Taiwan: President Sets Terms for Reunified China
Taiwan's independence-leaning President Chen Shui-bian said on Tuesday he will not rule out reunification with China if Beijing renounces its one-party system and authoritarian rule.
The remarks came three days before a scheduled meeting between Lien Chan, former leader of Taiwan's main opposition Kuomintang (KMT) party, and Chinese President Hu Jintao.
“Should China give up one-party and authoritarian rule, and with the consent of the Taiwan people, any form of future relationship between the two sides will not be ruled out," Chen told visiting members from the European Parliament.
But "if not, no one should force Taiwan people into accepting the option of eventual reunification. We do not oppose the people of China but strongly oppose the one-party and authoritarian rule by the Chinese Communist Party."

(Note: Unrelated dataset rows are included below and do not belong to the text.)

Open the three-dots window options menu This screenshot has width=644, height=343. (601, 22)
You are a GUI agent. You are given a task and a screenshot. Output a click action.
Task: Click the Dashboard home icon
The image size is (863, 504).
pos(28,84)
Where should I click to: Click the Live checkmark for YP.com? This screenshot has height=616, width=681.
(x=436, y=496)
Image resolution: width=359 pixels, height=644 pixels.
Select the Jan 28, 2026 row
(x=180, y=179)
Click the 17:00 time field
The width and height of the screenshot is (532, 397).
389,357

“Under authoritarian rule, there is a lack of democracy in China and there is no freedom of speech, press and religion for its people," Chen said.

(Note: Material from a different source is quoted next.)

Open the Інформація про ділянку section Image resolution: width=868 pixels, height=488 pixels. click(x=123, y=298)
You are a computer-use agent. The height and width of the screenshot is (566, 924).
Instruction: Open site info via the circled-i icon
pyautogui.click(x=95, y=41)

The two sides split in 1949 but China still regards Taiwan as part of its territory awaiting reunification, by force if necessary.
Earlier this month, Chen rejected a recommendation from KMT chairman Ma Ying-jeou that his government hold rapprochement talks with Beijing, based on 1992 guidelines on the "one-China" principle.
But Chen has suggested that Lien raise the so-called ‘1992 consensus’ while meeting the Chinese leader.
If Hu confirmed the consensus or allowed Taiwan to keep its interpretation of one China, Chen said he would also abide by the consensus and hold peace talks as Ma proposed.